Across all the entries below, count each line that holds "will" and report the figure only.

[Items listed in a dataset]
★ ★ ★ ★
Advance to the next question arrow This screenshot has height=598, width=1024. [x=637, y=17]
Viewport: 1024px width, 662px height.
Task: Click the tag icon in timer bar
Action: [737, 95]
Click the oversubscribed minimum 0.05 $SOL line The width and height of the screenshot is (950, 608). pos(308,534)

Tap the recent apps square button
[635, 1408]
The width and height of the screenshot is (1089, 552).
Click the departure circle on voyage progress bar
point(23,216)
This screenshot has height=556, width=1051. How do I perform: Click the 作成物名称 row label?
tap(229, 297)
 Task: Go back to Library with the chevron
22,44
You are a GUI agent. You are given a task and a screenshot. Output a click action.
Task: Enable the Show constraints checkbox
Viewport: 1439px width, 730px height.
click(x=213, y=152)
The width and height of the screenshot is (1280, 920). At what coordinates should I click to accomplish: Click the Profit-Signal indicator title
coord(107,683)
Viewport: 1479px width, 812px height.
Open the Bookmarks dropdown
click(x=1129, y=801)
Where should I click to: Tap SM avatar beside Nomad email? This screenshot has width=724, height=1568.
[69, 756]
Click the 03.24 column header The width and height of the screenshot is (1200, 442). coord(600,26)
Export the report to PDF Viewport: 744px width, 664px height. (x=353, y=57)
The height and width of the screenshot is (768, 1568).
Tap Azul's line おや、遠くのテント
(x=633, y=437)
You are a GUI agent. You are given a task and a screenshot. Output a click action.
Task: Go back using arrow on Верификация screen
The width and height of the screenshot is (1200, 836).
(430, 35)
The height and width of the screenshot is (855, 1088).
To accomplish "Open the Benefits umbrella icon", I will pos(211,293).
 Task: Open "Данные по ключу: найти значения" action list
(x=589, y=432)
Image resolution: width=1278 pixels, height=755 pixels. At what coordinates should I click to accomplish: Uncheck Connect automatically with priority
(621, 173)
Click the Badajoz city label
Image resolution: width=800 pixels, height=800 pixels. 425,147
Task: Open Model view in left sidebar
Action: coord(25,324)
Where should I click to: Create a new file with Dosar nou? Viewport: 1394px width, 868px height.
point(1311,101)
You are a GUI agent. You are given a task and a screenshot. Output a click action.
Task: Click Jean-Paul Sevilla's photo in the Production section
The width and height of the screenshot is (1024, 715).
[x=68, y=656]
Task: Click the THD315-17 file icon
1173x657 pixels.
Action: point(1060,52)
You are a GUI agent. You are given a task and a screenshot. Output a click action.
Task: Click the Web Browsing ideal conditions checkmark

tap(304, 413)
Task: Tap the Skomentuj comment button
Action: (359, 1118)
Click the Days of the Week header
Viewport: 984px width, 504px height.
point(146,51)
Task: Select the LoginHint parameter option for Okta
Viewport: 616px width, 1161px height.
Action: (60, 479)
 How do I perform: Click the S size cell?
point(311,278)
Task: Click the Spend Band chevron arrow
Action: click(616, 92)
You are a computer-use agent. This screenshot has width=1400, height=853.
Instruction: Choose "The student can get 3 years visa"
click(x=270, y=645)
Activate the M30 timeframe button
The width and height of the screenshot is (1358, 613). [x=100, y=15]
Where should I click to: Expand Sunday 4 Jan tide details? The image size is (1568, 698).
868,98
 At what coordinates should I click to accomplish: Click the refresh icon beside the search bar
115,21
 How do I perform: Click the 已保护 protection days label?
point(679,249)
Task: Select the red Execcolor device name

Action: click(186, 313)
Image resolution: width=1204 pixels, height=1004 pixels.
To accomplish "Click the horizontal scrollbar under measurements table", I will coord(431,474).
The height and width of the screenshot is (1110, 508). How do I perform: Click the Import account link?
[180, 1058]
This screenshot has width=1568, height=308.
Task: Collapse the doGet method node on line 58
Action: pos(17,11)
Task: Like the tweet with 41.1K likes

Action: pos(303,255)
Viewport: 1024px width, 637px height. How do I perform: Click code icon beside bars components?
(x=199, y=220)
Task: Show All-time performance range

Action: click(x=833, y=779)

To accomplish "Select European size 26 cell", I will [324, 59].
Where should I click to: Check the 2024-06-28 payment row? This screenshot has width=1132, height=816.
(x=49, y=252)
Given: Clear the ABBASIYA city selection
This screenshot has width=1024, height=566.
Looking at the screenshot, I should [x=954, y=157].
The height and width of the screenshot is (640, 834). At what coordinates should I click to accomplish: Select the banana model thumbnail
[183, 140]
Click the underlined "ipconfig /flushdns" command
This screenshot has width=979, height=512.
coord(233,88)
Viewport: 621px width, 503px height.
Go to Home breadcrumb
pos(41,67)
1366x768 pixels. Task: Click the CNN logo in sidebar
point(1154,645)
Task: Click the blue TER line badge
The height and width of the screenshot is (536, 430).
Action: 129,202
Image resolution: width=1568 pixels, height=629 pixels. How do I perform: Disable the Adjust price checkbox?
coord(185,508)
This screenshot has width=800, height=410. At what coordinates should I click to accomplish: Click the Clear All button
★ ★ ★ ★
## ANSWER TO THIS PROBLEM
3